Firstly I want to recount the panel for the press conference. After some last minute drop outs (one of which I was replacing anyway!) there was just Javvad and me available to do it less than 24 hours before we were due to start. In his own inimitable style he proposed a double act Parkinson style to talk about the challenges faced by a CISO in the Enterprise. I was somewhat unconvinced by this but true to his word, the whole session went extremely well and was thoroughly enjoyable. Afterwards Javvad was told  by some of the journalists that the session was a great way to end the two days with the non vendor focus of the session, and the humour that Javvad and I of course used!

One of the main topics we discussed was that of the position of the CISO within the organisation and the influence that this subsequently brings. Ultimately my position is clear on this, that the CISO needs to be as high in the organisation, and as independent of vertical alignment as possible. What I mean by this is that if the CISO is on the board (or executive leadership team as appropriate) and does not report into the CFO, COO, CIO or any other C level executive there is a dramatically increased chance of security being a successfully managed activity in the enterprise. It ensures full representation of the security function at the most senior levels, free of conflicts of interest and able to vie for budget and attention on an equal footing with the rest of the business units.

I will caveat this however. If there is no security function in place or it is in its nascent stages, or the business itself is smaller, it makes absolute sense to have the security function perhaps initially reporting into the CIO; in all likelihood the staff building the team will come from IT anyway. However, as the team grows it needs to evolve its leadership and position in the organisation, perhaps moving away from the IT function, to the COO and then ultimately to the board.

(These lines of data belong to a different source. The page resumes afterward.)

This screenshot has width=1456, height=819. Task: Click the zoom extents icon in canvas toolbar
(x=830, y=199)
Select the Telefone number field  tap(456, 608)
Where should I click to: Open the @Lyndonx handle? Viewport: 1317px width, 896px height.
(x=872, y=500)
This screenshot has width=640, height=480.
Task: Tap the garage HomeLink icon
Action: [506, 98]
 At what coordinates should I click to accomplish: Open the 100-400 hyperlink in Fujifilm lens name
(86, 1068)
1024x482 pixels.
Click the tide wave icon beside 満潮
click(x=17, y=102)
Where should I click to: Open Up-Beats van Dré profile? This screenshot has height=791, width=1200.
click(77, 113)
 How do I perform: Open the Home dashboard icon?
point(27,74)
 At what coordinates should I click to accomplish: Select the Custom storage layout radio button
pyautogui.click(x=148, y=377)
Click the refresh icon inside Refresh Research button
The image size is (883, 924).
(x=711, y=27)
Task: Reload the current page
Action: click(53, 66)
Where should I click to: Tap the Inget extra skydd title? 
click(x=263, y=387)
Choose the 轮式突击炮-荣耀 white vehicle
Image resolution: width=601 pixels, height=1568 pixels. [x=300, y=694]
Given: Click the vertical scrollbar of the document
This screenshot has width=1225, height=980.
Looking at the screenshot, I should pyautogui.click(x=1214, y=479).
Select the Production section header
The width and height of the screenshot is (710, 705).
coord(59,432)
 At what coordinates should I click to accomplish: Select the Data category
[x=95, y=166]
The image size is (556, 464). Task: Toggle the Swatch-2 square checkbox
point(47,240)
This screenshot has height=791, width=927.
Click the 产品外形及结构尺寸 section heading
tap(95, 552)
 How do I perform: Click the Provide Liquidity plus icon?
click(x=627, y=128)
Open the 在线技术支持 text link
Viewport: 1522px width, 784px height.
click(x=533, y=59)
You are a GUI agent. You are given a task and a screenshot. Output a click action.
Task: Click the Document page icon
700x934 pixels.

This transition is something that I have never seen planned in advance, and this is probably one of the fundamental reasons why the CISO and security function is constantly under represented in the modern enterprise as it struggles to gain independence. This will always result in poor awareness and training, lack of budget and lack of true top down security adoption as they compete for ever diminishing resources from lower down in the organisation.

One fairly unique place I have seen the security function is reporting into the General Counsel/Legal function. This I have seen work well as it is the GC that is traditionally responsible for the tracking and management of risks for the enterprise, and frequently has the ear of the CEO. I rarely see a conflict of interest with the security function either. This is not common though, and is likely to only be likely in the larger organisations that have a formal role of GC.

Bottom line, if the newly appointed CISO (i.e. a senior level position for a mature security team) reports into the CIO, then in reality, security is not going to function effectively in that organisation.

And finally (although not in chronological order), the BCS. It was the final presentation of “An Anatomy of a Risk Assessment” and it was (as far as I can tell) well received. Unfortunately the weather and lack of sandwiches post the even meant there was little time to mingle afterwards, but I have since received a number of favourable comments and of course connection requests on LinkedIn which is always heartening. I did however  feel I didn’t answer one of the questions at the end, about India, particularly well, and may have come across as a little disingenuous when nothing could be further from the truth. I hope my friends and colleagues from india will forgive me if they make it to the end of the video when I get hold of a copy (and post it here). As an aside I found an extremely flattering write up of the very first time I presented this in January last year. To the author at Acumin, thank you! http://acumin.wordpress.com/2012/02/

All in all, a very enjoyable and engaging kick off to 2013.